Au pied des tours de Malakoff construites il y a près de soixante ans, la pataugeoire du square de Chypre a réuni ce mercredi les familles du quartier et Laurent Hottiaux, nouveau préfet de Loire-Atlantique, venu constater sur place l’action de l’État dans ce quartier prioritaire.
Nous sommes début août, au bas des tours, c’est fête. Des barnums sont installés sur la pelouse qui borde la pataugeoire, ateliers peinture et dessin sous la toile. Les mômes rient, courent, s’aspergent, s’escriment à coups de frites en mousse de toutes les couleurs. Il fait soleil.
Les mamans sont là en nombre, assises à l’ombre
Sur un banc, un homme jeune accompagne son fils de cinq ans. Un papa solo, c’est assez rare. Deux agents de médiation sont attentifs, bienveillants, au milieu des enfants, des rires, des cris. Le surveillant de baignade surplombe la volée de gamins, son fusil à eau en bandoulière. Plus loin, sous une tente Dalo, une scène et des musiciens se préparent, car aujourd’hui à Malakoff, c’est fête.
À Malakoff, ces tours qui dominent la pelouse ont poussé dans entre 1967 et 1971, avec un ensemble de cinq barres et onze tours qui structure encore aujourd’hui le quartier. Près de soixante ans plus tard, c’est au pied de ces mêmes immeubles que se joue, ce mercredi, une tout autre scène, celle d’un après-midi de fête pour les enfants du quartier.

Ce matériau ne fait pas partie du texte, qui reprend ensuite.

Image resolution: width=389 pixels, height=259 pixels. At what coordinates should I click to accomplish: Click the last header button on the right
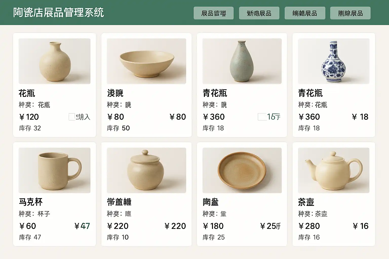pos(351,13)
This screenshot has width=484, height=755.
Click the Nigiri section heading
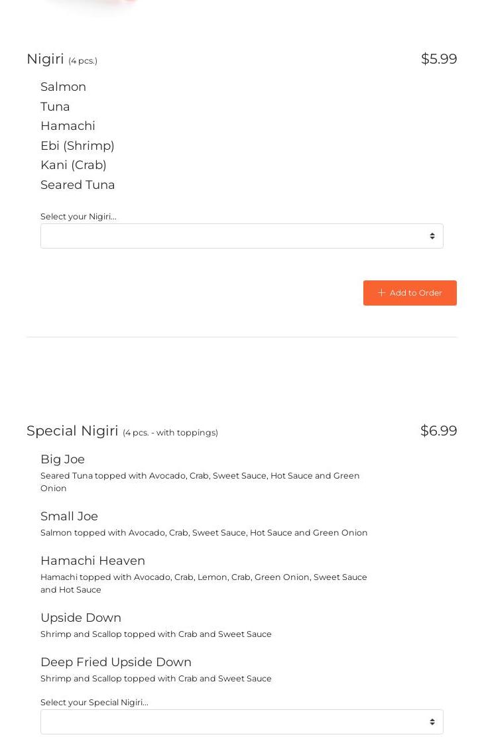pos(46,59)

C’est dans ce décor que le nouveau préfet de la région Pays de la Loire et préfet de la Loire-Atlantique, Laurent Hottiaux, s’est rendu ce 5 août en fin d’après-midi, square de Chypre. Une visite pour rencontrer les familles, les associations et constater sur place les actions engagées par les services de l’État dans ce quartier prioritaire de la ville (QPV).
Tom Follet, sous-préfet en charge de la Ville et de la cohésion sociale, l’accompagne.
Quartiers d’été
Cette action précise s’inscrit dans le dispositif national Quartiers d’été, piloté par l’Agence nationale de la cohésion des territoires, qui propose duant deux mois, aux familles qui ne peuvent pas partir en vacances, des activités culturelles, sportives et de loisirs aux habitants des quartiers prioritaires.
Depuis le 22 juillet et jusqu’au 8 août, six pataugeoires sur les dix-huit que comptent la ville de Nantes sont animées, dont cinq situées en quartier prioritaire, avec le soutien de partenaires associatifs et institutionnels, dans le cadre du contrat de ville métropolitain 2024-2030.
Malakoff fait partie des 19 quartiers prioritaires de la politique de la ville recensés en Loire-Atlantique.
L’action de l’État dans les quartiers
Interrogé sur le soutien de l’État aux quartiers prioritaires, Laurent Hottiaux a tenu à replacer l’action de la préfecture au-delà du seul volet sécuritaire. « Il ne s’agit évidemment pas d’opposer » lutte contre le narcotrafic et soutien à la prévention, a-t-il insisté, les deux étant à ses yeux également essentiels.
Le préfet a rappelé l’ampleur du programme de rénovation urbaine mené sur Malakoff, avec trois phases successives jusqu’en 2025 et un engagement de près de 255 millions d’euros. Il a également évoqué le soutien apporté aux médiateurs et adultes relais, deux d’entre eux étant affectés au quartier, ainsi qu’à l’éducation artistique et culturelle, à l’accès à la lecture, à la musique et au sport.
Nantes Métropole, Saint-Nazaire et Châteaubriant
Sur le financement propre à la politique de la ville, Laurent Hottiaux a précisé que l’État consacre 3 millions d’euros par an à l’ensemble des trois contrats de ville de Loire-Atlantique, à Nantes Métropole, Saint-Nazaire et Châteaubriant, en dehors des crédits de la CAF ou de l’Agence régionale de santé. Pour lui, cette politique vise aussi à déconstruire une image, celle de quartiers privés de dynamisme, alors que s’y exprime la même aspiration à accéder aux services publics, à l’éducation et à la culture.
Et puis, ce mercredi après-midi, c’est bien le même soleil qui inonde les plages de Rio, de La Baule, et la pelouse du square de Chypre, au bord du bleu azur de la pataugeoire, les enfants de Malakoff ont eu, eux aussi, leur content de rires et d’éclaboussures.